*Task details*
Repeat word for word the lines starting at the one with "You are a computer-use" and ending at the final line of the material, both ends included; omit pictures.

==== Records to use

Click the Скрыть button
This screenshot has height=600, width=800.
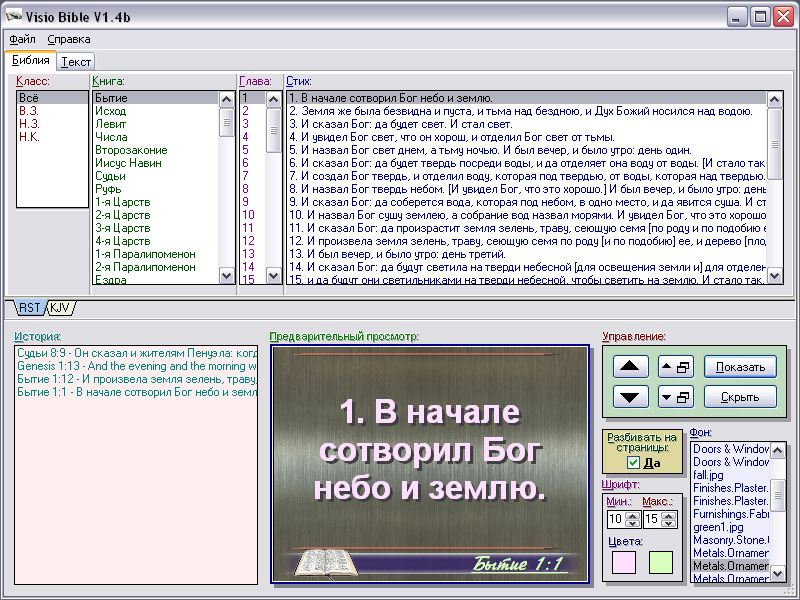740,397
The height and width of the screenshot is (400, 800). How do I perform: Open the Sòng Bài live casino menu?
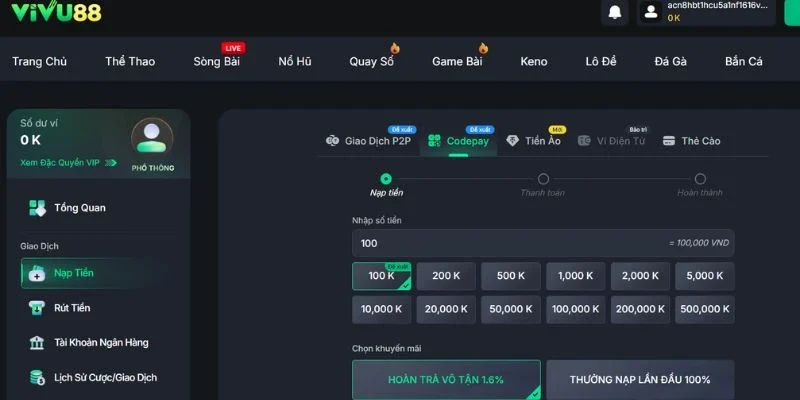tap(216, 62)
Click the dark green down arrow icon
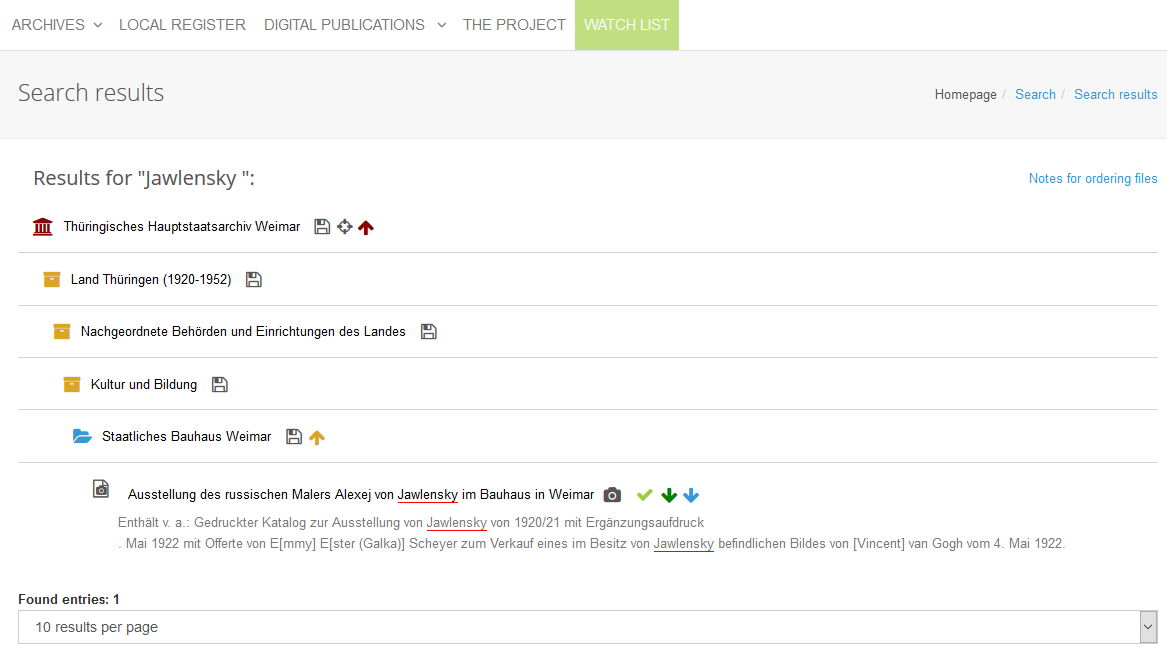This screenshot has height=654, width=1167. [x=669, y=495]
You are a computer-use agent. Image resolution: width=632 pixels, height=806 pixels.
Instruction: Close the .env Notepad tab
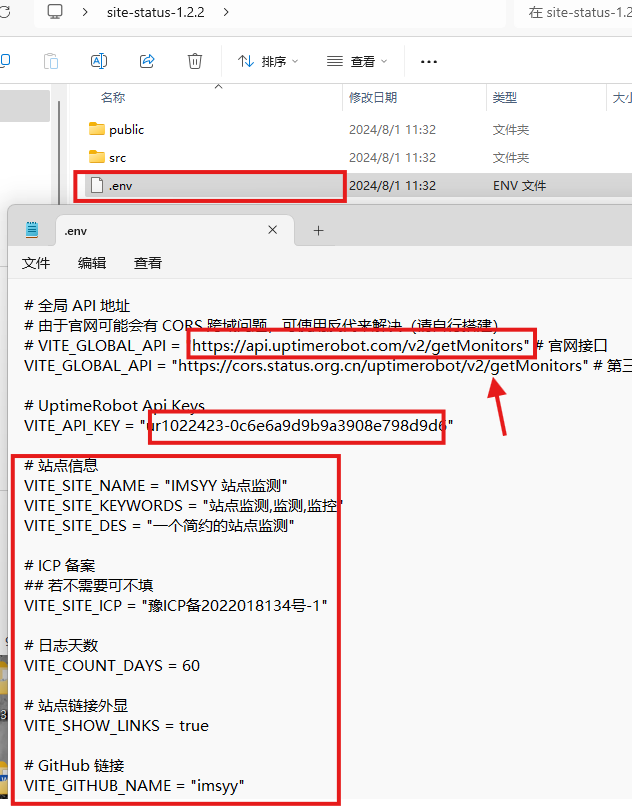point(273,230)
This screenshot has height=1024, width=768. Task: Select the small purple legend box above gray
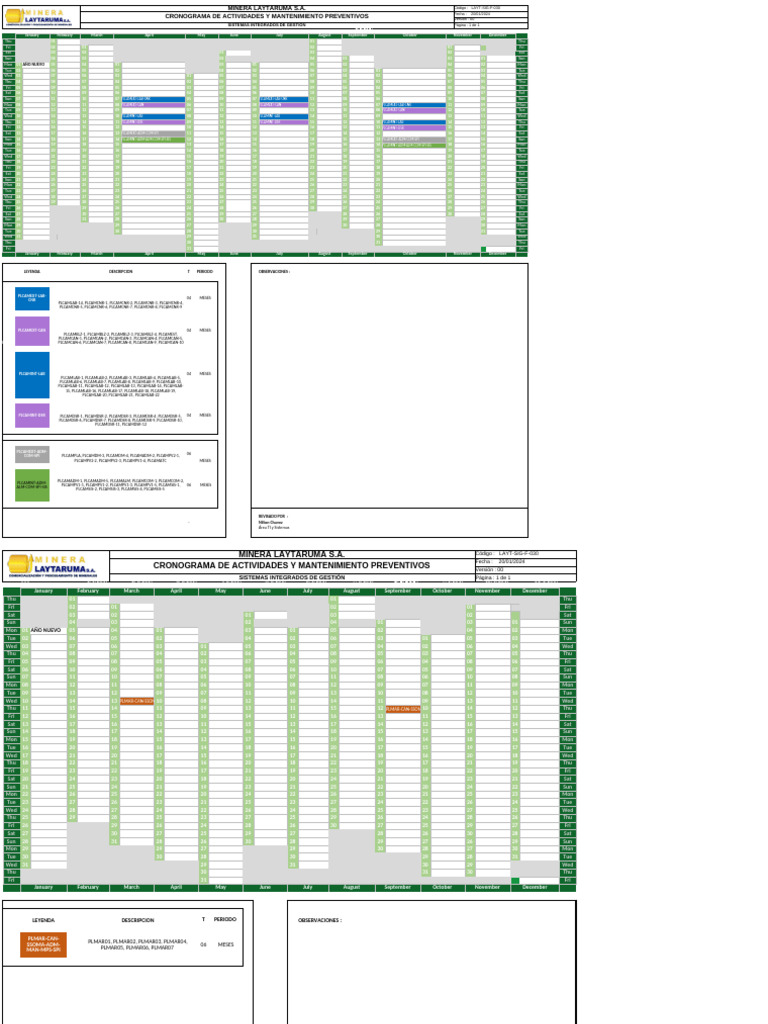coord(32,415)

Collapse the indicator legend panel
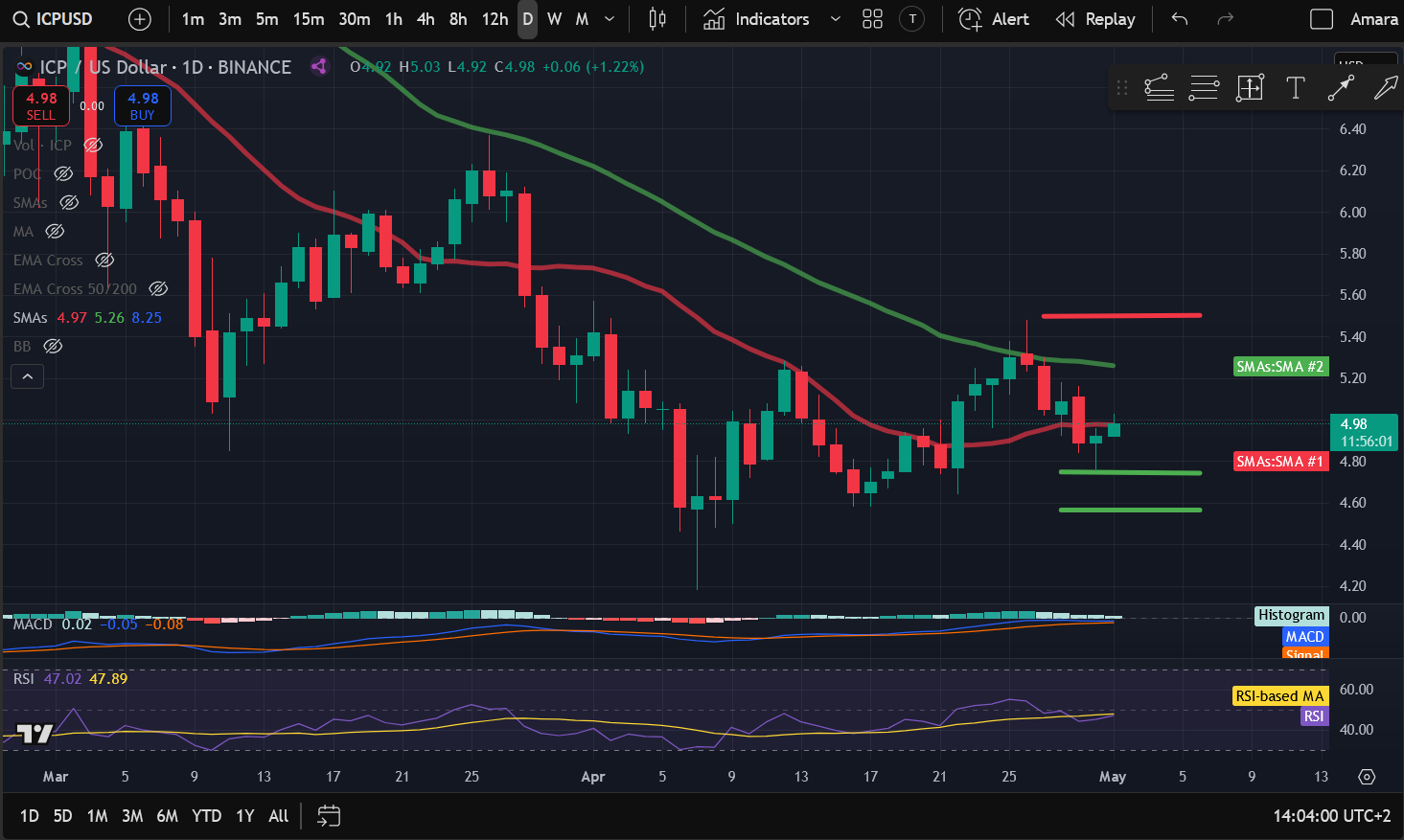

========

*Solved problem*
You are a computer-use agent. Image resolution: width=632 pixels, height=806 pixels.
Instruction: Close the .env Notepad tab
point(273,230)
This screenshot has height=1024, width=768. Task: Select the small purple legend box above gray
coord(32,415)

Collapse the indicator legend panel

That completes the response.